Your goal: Gather the lines below that include the string "computer", copying each in full.

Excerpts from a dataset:
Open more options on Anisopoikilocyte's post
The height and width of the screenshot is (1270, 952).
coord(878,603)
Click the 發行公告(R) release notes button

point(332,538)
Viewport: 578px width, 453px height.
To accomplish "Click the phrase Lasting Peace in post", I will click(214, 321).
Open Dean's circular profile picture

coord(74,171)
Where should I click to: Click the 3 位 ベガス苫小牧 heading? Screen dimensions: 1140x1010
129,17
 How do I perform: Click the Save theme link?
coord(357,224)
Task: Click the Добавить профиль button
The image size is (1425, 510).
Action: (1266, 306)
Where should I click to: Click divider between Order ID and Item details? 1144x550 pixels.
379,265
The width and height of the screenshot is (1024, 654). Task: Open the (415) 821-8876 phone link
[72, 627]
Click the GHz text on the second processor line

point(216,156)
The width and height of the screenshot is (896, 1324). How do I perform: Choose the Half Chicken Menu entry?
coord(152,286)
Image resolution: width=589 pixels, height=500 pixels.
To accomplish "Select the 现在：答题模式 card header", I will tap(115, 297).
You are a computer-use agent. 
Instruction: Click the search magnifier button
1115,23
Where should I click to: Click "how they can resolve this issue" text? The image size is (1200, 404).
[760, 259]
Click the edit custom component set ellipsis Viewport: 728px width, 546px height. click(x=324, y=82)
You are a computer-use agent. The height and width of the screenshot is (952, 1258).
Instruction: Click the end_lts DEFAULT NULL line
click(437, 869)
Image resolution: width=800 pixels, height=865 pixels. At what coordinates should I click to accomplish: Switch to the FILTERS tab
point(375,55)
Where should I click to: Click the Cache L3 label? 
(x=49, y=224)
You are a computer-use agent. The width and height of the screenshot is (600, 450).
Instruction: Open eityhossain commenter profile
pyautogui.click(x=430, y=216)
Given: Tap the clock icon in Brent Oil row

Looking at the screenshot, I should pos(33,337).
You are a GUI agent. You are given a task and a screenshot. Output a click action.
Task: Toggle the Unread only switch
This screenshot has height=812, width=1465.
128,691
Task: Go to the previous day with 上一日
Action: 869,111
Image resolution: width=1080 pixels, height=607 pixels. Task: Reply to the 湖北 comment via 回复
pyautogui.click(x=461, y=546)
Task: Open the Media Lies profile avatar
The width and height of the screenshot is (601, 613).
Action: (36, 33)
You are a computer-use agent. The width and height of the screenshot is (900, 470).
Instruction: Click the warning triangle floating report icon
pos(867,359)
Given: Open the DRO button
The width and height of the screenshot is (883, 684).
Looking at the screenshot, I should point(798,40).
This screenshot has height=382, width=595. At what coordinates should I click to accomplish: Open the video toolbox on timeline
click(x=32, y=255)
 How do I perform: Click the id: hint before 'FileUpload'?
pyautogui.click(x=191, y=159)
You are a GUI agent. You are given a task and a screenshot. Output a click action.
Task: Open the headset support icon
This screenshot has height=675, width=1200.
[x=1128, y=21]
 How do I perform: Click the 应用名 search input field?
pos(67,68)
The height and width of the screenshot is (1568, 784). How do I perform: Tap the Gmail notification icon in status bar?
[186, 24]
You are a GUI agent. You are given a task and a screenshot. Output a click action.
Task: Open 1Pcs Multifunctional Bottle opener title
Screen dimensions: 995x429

Task result:
You are a computer-use agent. 
You are a computer-use agent. The height and width of the screenshot is (952, 1258).
You are a computer-use agent. The width and height of the screenshot is (600, 450).
You are a computer-use agent. The width and height of the screenshot is (900, 470).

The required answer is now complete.